When she got up in the morning, the ice was gone from the lake, and grey, cold waves were beating on the shore. It was time to return to the reserve. With Martha helping the best she could, her parents pushed the canoe into the water, loaded it with furs, utensils and other things they would need back at Cat Lake, and attached the old outboard motor to the stern. Martha took her place in the bow, her favourite spot, her mother settled down in the centre and her father took a seat beside the motor, his loaded gun beside him in case he came across game. As they always did when departing for the reserve in the spring, they left their cabin unlocked and stocked with supplies to help any lost hunter in need of shelter who happened by.
Two days later, after forcing their way upstream to Cat Lake, they saw the reserve off in the distance. As they neared the shore, friends and relatives who had already made it home from their winter homes in the bush came out of their cabins to greet them.
“Welcome home.”
“How was the trapping?”
“There are still a few families who haven’t made it back yet.”
“Martha, how big you’ve become!”
“Come and see us when you get settled.”
After unloading the canoe and moving into their summer cabin, Martha’s parents, their daughter in tow, visited the Hudson’s Bay Company store to sell their furs.

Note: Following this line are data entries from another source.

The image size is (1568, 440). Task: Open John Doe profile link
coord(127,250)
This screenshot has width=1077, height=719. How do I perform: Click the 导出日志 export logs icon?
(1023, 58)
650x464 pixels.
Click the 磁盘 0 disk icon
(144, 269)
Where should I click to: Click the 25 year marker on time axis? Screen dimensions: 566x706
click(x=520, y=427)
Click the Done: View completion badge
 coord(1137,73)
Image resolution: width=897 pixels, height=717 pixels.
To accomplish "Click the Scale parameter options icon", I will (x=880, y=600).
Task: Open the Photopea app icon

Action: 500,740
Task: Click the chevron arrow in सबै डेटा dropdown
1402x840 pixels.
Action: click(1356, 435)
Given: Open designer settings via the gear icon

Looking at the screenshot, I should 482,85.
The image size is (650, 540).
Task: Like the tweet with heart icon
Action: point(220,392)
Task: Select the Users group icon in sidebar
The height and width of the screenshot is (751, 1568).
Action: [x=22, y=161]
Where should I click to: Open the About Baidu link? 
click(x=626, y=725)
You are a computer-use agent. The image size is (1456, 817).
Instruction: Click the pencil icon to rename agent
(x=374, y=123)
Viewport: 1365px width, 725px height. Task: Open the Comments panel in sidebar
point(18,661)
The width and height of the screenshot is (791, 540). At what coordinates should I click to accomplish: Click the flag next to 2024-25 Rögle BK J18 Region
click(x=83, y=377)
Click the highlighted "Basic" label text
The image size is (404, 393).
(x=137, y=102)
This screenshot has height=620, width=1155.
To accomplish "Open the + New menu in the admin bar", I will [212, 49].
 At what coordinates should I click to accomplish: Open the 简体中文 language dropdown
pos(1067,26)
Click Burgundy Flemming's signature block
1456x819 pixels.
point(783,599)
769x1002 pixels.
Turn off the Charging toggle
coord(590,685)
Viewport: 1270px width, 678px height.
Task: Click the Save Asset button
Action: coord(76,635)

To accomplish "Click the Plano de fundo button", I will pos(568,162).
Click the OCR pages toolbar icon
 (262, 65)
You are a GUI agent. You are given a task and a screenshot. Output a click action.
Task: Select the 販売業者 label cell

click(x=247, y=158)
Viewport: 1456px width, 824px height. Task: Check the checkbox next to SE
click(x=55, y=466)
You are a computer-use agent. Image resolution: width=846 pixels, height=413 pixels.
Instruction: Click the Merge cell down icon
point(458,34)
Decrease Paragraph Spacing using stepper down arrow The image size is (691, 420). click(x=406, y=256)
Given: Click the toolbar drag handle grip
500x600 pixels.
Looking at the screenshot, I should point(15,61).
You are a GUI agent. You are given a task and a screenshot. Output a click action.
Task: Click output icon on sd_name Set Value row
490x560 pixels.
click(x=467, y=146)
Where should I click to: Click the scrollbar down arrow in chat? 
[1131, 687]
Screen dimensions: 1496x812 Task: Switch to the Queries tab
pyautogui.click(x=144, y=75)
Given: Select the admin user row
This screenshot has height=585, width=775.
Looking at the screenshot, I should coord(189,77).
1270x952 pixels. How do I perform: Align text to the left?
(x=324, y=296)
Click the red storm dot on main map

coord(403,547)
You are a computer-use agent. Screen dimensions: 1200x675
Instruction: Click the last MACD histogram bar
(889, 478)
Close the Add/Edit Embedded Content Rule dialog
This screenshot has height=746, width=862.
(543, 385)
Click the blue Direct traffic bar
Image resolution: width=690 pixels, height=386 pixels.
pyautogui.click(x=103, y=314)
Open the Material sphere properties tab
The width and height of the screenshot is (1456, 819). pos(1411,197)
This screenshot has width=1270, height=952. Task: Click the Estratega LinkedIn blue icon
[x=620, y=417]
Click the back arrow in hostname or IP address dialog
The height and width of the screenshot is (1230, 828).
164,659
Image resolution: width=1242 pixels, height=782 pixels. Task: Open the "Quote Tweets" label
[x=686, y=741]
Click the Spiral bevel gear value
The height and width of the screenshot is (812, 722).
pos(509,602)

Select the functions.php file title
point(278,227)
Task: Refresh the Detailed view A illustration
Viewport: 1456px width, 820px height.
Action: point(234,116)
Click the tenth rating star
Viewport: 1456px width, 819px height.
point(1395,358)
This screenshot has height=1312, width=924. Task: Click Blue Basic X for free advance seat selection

Martha looked on as the trader, a white man, graded the winter’s take. He entered a figure in a big black book and winked at the little girl.
“Looks like your daddy did really well this year,” he said in broken Anishinaabemowin. “Maybe he’ll buy you a treat!”
Martha nodded her head solemnly, acknowledging the attention the trader was giving her. She knew him well for he had lived in the small community for as long as she could remember and had married a local woman. Although he could be gruff at times, he was well liked by everyone because he had made an effort to learn Anishinaabemowin and was good to his wife and children.
“Another season like that,” he said, turning to her father, “and you’ll be out of debt. Now have a good look around. I got lots of new stock. All the usual traps, guns, ammunition, fishing gear, axes, clothing and food. I’ve also got something else that should interest you. Some new Johnson outboard motors have come in. You could use one. That old piece of junk you’ve been using could break down completely and leave you stranded some day. Or worse. It could conk out when you’re in the rapids. You could get yourself killed! Whatdyasay?”
“Maybe another year,” said Isaac. “When I’ve paid off all my bills.”
“Look at these sultana raisins and dried fruit,” the man continued, ignoring Isaac’s comment. “My wife tells me they go really good mixed in bannock. Better get some now before I run out. Take anything you want. Your credit’s good here.”
Isaac poked around for a while in the tiny building that smelled of furs, coal oil and chewing tobacco, and picked out a small bag of hard candy.
“These are for you,” he said to his daughter. “We’ll come back later to stock up on food and other supplies for the winter.”
Spring turned into Martha’s last summer of innocence before she was sent off to residential school, and she experienced to the full the uninhibited joy of shouting and laughing with children she had not seen since the preceding fall. Every day, she ran, played tag and spent endless hours in the water swimming and splashing. At times, she joined her friends on canoe rides. Occasionally, an adult would take her with him when he went fishing. She was never home until after dark but her parents never worried.
Then it was time for the annual visit of the Indian agent. More than half a century before, a flotilla of canoes, each one flying a Union Jack from its bow, had arrived at the summer encampment of the Cat Lake people. The boats were filled with Mounties, in full ceremonial dress, and self-important white officials wearing pith helmets and draped in mosquito netting as if they were on an expedition into the heart of Africa.
“Your great father, His Majesty King Edward VII,” they told the people, “is concerned about the well-being of his Native children who reside here in the northern wilderness. As a sign of his immense compassion, he has asked us to come here to sign a treaty with you that will protect you for all time. In return for ceding your rights to this land, every man, woman and child will be immediately handed a cash payment and a reserve will be set aside for your exclusive use.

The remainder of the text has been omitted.